IS IT LUCK?

I am feeling very buoyant at the moment for I have detected small but significant changes in the economic climate. Specifically I have witnessed a more positive shift in business levels within my on organisation as well as with some of my clients. They are witnessing booking and enquiry levels well up on this time last year and it looks like this upsurge is sustainable. Is this a reflection of the overall economy? Well perhaps although analysts predict this double dip effect which I believe my clients will manage quite well. Why then are they so resilient to the vagaries of economics and different to many?  I suspect it is because they have begun laying the foundations for recovery even before there were financial measures injected into the economy. These brave band of clients were able (and clever enough) to invest in their people when times were hard and their competitors were tightening their belts.

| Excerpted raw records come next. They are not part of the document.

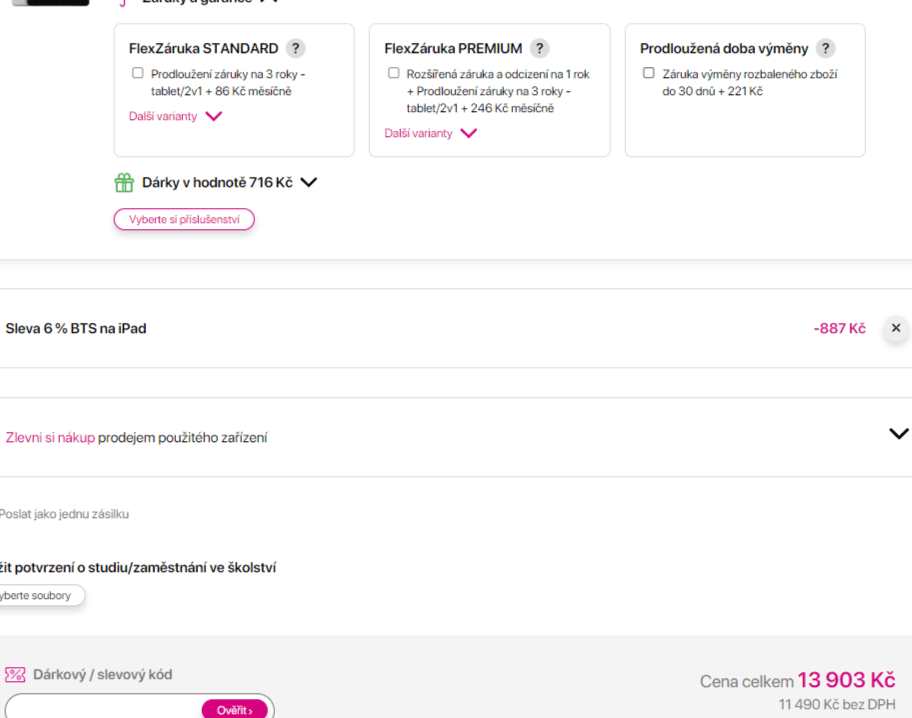Click the green gift box icon
This screenshot has width=912, height=718.
coord(124,183)
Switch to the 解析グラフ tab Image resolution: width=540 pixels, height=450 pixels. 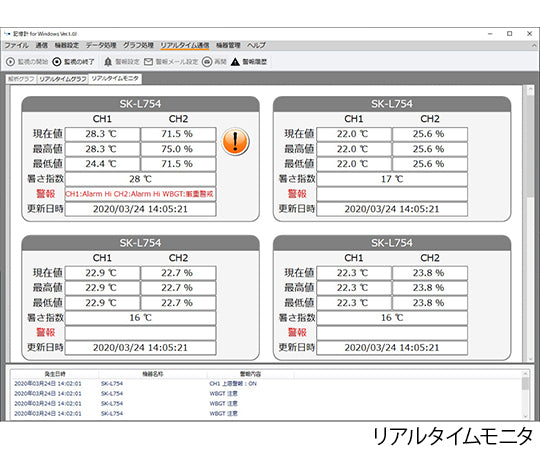[21, 79]
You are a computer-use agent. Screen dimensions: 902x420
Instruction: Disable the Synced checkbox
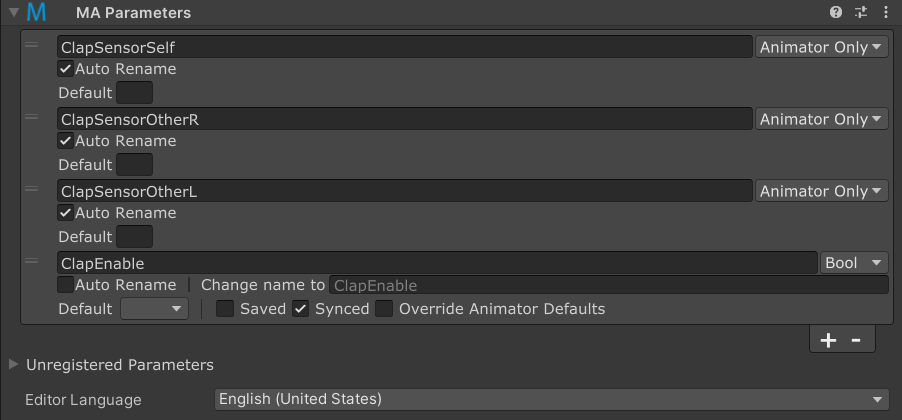point(300,309)
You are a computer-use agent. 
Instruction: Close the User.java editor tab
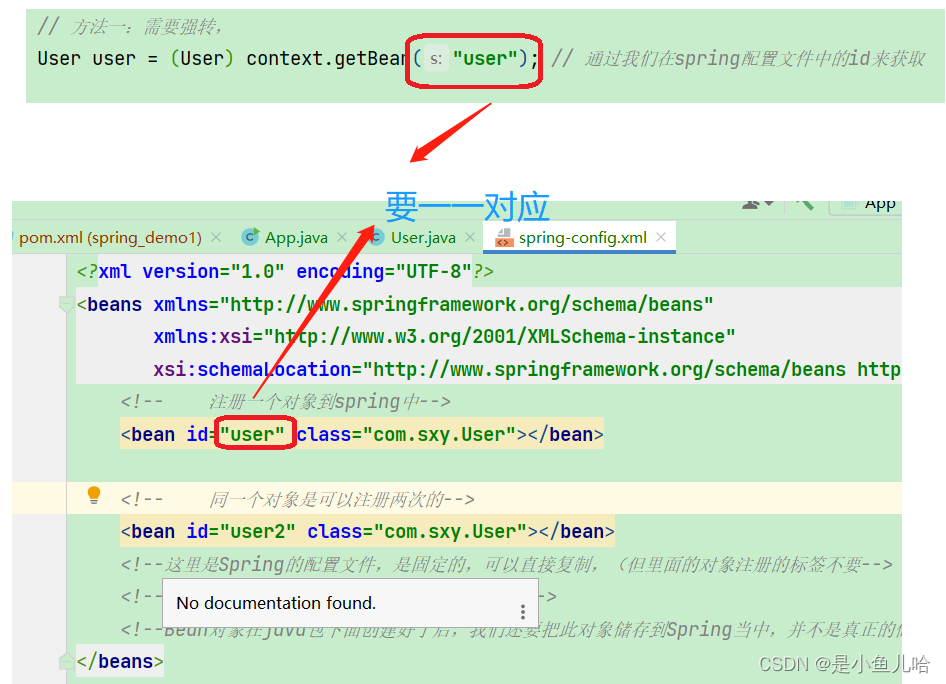470,238
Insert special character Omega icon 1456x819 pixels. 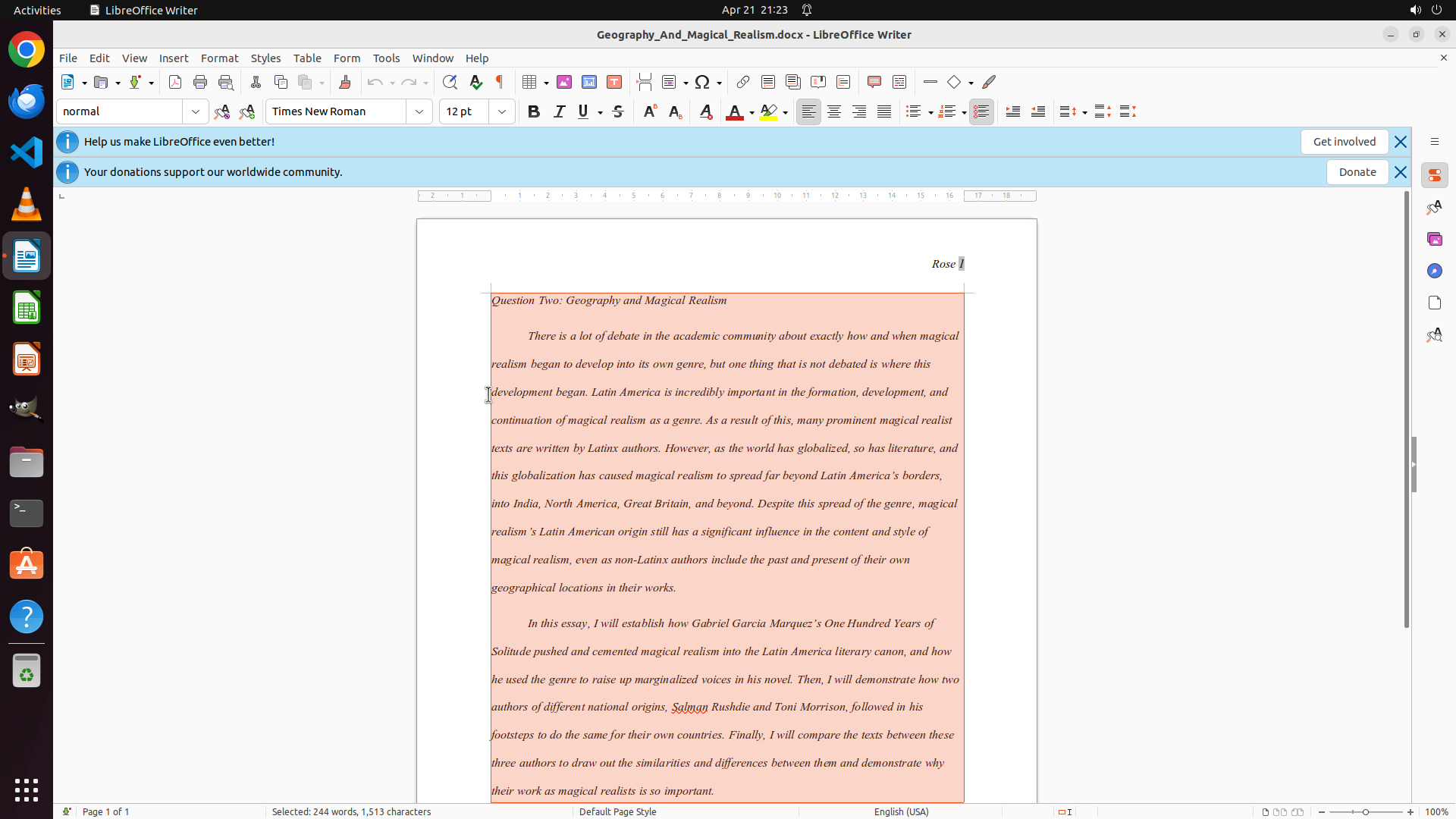coord(702,82)
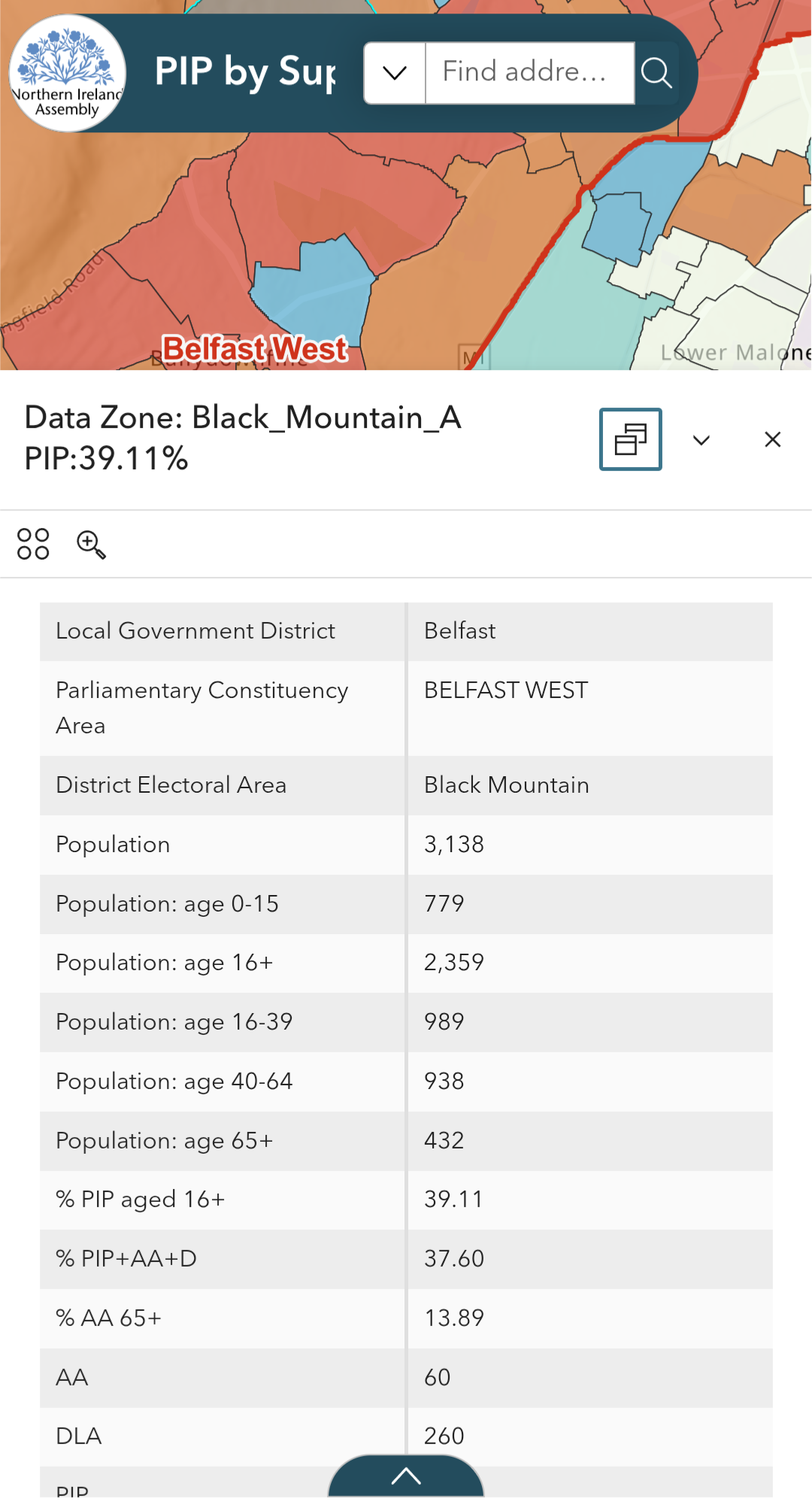Click the PIP by Support title
812x1505 pixels.
(x=245, y=72)
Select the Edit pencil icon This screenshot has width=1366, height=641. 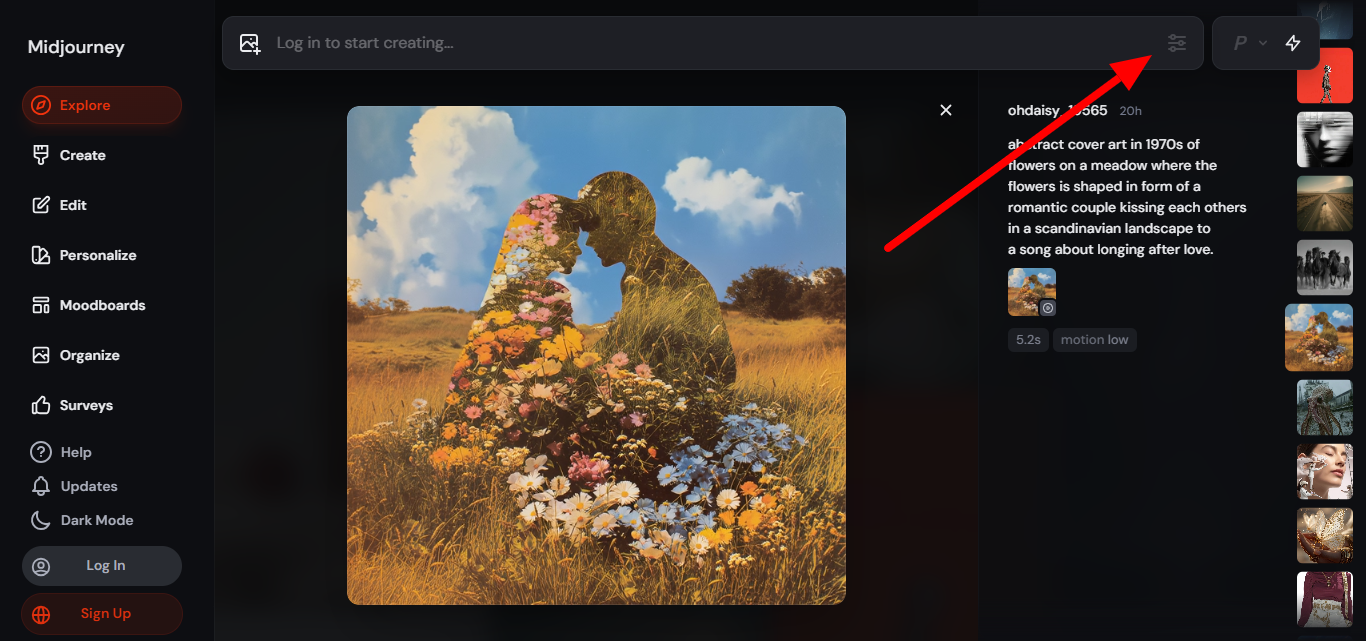tap(41, 205)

They spent money on training and development and set up formalised structures to manage their accounts more efficiently. Their sales teams are now finding leads and taking enquiries and are feeling buffered from what’s going on around them.

 

The most common (and ill-conceived) phrase bandied around by them is: “I was really lucky to get that piece of business”. ‘Luck’ is the key word they are using more frequently today. How frustrating that (a) they cannot see that they make their own luck and (b) had they not called them in the first place there would be no enquiry to process and close today.

 

During a recession clients get used to not calling you or not hearing from you and so when they are ready to book business loyalty sometimes takes a nose dive if competition is fierce. As a result you either have to call all your clients with a legitimate reason for doing so or you risk missing out when the time is right. Are your sales teams jaded and expecting to hear a ‘no’ even before they pick up the phone or are they adhering to good practice and maintaining a dialogue even through the past few months? What we can see is that sales people who are calling having maintained contact with their clients through difficult times are receiving a better welcome and reception from their customers than those who had battened down the hatches, maintained a low profile and are now behaving in an obviously predatory fashion. Likewise those sales people who have had a reminder and refresher on good sales techniques are making greater inroads than their neglected colleagues.

 

The selection and type of objections are changing and so the techniques to address them have changed. What used to work before we dived off that cliff do not all work any more and we need to understand where our clients have been and where they wish to go now. Their internal politics may have changed. Financial directors have probably had more of a say in the recent past and as risk management becomes key to unlocking budgets. Remember that purse strings do not suddenly get released as if nothing has happened. They have got into the habit of managing their money and your sales people need to understand how to unlock that potential and divert funds from their bank accounts into yours.